Aynı indeksi havza bazında yaparsak Marmara, Susurluk, Kuzey Ege, Gediz, Küçük Menderes, Burdur ve Akarçay Su Havzalarının “kesin kıtlık” yaşanan bölgeler olduğunu görmekteyiz.

Özellikle iklim değişikliğinin su kaynakları üzerindeki etkisini, Su Yönetimi Genel Müdürlüğü’nün 2016 tarihli raporunda açıkça görmekteyiz. Söz konusu çalışmaya göre 21. yüzyılda da ülkemizdeki su havzalarının su potansiyelinde %50 ile %85 arasında azalma olacağı ve 2070 yılında 16 su havzasında kullanılabilir su miktarının toplam ihtiyacı karşılayamayacağı ortaya konulmaktadır.

İstanbul, İzmir gibi büyükşehirlerin su ihtiyacını karşılayan barajlardaki doluluk oranları hızla düşmekte, yerel yöneticiler endişelerini sık sık dile getirmektedirler. Bunun yanında ülkemizdeki içme suyu hatlarındaki kayıp-kaçak oranının %44 olduğu bilinmekte. Ve durumun zaten su fakiri olma yolunda adım adım ilerleyen ülkemize sadece ekonomik olarak yıllık faturası 6 milyar TL’dir.

Son 60 yılda 70’e yakın doğal gölümüz kurumuştur. Bu gün için Ege Bölgesinin en büyük gölü konumunda olan Marmara Gölü kuruma tehlikesi ile karşı karşıyadır. Onlarca kuş türüne ev sahipliği yapan, on binlerce dekar tarım alanını su ile buluşturan ve bir zamanlar balıkçığın yapıldığı Marmara Gölünün en derin yeri 50 santimetreye kadar düşmüştür. Benzer şekilde Demirköprü Barajındaki doluluk oranı işletme seviyesinin çok altına düşmüştür.
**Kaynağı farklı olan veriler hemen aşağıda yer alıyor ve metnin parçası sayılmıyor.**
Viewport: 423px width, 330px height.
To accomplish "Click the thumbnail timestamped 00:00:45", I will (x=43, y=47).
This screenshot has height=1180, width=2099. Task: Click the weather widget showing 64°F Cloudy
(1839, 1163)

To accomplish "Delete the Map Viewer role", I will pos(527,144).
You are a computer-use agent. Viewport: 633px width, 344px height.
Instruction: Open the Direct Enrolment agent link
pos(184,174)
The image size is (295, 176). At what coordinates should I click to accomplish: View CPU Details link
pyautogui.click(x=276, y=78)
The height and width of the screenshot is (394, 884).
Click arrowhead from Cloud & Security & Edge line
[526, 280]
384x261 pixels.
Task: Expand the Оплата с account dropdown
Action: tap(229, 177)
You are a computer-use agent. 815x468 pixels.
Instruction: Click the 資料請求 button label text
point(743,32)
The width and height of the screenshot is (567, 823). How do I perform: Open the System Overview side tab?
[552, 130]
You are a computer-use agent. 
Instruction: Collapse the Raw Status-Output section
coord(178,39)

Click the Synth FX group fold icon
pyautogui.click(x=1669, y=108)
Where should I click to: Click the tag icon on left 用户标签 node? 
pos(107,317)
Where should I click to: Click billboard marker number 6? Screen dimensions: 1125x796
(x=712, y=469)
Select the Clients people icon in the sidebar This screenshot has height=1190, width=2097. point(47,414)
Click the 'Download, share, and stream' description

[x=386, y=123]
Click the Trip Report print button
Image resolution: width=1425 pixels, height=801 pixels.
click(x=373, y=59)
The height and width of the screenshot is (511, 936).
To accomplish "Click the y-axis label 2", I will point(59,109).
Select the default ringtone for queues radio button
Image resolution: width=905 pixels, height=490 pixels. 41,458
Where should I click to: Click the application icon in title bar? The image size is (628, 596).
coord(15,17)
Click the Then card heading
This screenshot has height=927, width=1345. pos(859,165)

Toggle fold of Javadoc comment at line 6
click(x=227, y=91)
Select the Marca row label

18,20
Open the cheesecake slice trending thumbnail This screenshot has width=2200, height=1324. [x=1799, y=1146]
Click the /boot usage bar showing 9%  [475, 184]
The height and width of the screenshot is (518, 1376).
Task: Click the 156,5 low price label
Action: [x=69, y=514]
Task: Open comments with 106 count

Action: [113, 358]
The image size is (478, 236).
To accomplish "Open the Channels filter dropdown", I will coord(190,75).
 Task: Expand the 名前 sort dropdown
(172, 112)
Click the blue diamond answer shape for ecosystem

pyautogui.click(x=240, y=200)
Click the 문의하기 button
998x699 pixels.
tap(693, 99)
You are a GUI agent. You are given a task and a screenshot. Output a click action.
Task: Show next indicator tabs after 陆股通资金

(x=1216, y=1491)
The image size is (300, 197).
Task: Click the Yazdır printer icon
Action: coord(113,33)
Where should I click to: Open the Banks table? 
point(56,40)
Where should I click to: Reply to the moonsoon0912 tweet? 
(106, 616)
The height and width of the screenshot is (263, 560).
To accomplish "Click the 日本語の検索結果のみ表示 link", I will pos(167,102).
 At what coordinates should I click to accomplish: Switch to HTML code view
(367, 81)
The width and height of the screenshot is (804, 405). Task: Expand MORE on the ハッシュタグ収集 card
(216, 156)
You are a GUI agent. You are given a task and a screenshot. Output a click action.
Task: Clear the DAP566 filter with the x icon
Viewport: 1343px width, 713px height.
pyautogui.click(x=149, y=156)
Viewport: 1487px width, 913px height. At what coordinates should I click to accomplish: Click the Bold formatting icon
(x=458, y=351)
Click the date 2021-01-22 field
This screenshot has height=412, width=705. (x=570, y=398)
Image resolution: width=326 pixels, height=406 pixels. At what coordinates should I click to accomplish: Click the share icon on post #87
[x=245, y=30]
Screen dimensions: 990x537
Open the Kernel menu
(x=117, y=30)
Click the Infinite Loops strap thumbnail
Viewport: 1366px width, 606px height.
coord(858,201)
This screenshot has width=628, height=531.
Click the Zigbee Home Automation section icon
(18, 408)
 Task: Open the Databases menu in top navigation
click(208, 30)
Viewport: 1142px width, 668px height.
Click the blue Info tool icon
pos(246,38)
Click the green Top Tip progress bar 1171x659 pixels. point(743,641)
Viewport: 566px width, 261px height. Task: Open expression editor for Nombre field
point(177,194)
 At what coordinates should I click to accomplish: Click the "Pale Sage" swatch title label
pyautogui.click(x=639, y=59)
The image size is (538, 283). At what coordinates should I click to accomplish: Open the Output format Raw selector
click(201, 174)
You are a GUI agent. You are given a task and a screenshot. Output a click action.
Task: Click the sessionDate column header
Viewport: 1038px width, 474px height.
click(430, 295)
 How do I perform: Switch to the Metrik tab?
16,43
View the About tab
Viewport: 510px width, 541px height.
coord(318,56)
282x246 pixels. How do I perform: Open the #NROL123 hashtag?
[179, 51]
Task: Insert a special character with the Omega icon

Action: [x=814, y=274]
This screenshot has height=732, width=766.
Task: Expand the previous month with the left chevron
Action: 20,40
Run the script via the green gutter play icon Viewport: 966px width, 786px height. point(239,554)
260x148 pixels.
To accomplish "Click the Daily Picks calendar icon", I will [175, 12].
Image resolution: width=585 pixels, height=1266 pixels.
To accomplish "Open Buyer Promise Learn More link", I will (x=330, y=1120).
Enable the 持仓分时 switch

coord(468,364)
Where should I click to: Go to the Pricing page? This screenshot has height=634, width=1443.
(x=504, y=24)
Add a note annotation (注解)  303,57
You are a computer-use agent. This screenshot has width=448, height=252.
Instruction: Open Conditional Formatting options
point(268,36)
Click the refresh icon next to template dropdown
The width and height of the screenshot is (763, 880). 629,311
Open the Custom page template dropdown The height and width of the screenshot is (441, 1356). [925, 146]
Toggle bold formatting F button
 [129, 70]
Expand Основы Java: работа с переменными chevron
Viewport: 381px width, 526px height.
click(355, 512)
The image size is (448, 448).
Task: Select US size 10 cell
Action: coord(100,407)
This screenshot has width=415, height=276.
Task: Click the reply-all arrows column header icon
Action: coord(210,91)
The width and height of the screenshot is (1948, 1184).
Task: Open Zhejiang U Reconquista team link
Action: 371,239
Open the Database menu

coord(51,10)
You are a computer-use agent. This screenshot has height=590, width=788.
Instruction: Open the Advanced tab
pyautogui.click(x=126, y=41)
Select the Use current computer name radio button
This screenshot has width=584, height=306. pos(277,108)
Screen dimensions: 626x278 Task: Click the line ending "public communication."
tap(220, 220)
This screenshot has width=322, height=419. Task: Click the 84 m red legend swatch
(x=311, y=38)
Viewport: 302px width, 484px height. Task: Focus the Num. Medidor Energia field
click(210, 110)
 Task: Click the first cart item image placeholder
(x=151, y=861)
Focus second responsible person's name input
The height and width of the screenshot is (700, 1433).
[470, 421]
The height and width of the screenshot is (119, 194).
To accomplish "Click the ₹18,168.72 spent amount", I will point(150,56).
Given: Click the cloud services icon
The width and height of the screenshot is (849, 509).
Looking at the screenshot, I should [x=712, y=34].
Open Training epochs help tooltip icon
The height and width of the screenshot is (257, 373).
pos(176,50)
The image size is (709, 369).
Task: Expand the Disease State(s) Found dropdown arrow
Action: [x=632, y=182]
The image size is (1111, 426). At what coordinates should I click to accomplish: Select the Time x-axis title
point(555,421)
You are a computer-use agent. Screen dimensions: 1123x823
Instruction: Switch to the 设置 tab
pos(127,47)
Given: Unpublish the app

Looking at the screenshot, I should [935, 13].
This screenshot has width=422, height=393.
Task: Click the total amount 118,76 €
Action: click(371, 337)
Türkiye’nin yarı kurak iklim kuşağında yer alması nedeniyle iklim değişikliğinden ciddi şekilde etkilenmektedir. 2020-2100 döneminde Türkiye’de sıcaklığın 3-5 derece artacağı ön görülmekte, Ege ve Akdeniz bölgelerinde yağışların azalması Karadeniz Bölgesinde ise artması beklenmektedir. Ardışık kurak ve ardışık sıcak gün sayılarında artışlar beklenen ülkemizde özellikle Doğu ve Güneydoğu Bölgelerimizde kurak gün sayısı 140 güne kadar çıkacağı uzmanlarca dile getirilmektedir.

Konunun vahametini geçtiğimiz yaz aylarında içme suyunda ve tarımda yaşanan sıkıntılardan görmekteyiz. Geçtiğimiz günlerde Manisa’nın özellikle kırsal mahallelerinde yurttaşlarımız sağlıklı içme suyuna ulaşma konusunda ciddi sıkıntı yaşadı. Bazı kırsal mahallelerine aylarca içme suyu verilemedi.

Bazı bölgelerde DSİ su yetersizliğinden dolayı çiftçimize verdiği suyu erken kesmek zorunda kaldı. Önümüzdeki sene içinde aynı uygulamanın devam edeceği DSİ tarafından şimdiden açıklanmıştır. Artık çiftçi sulu tarımdan vazgeçmeyi, iki ürün ekimini teke düşürmeyi gündemine almıştır.

Tüm bu durum suyun bir insan hakkı olduğu ilkesi ile toplumcu ve gerçekçi bir su politikasının oluşturulması gerektiğini bizlere göstermektedir. Su kaynaklarımızın korunması, bilinçli su tüketimi için devlet gereken önlemleri almalıdır."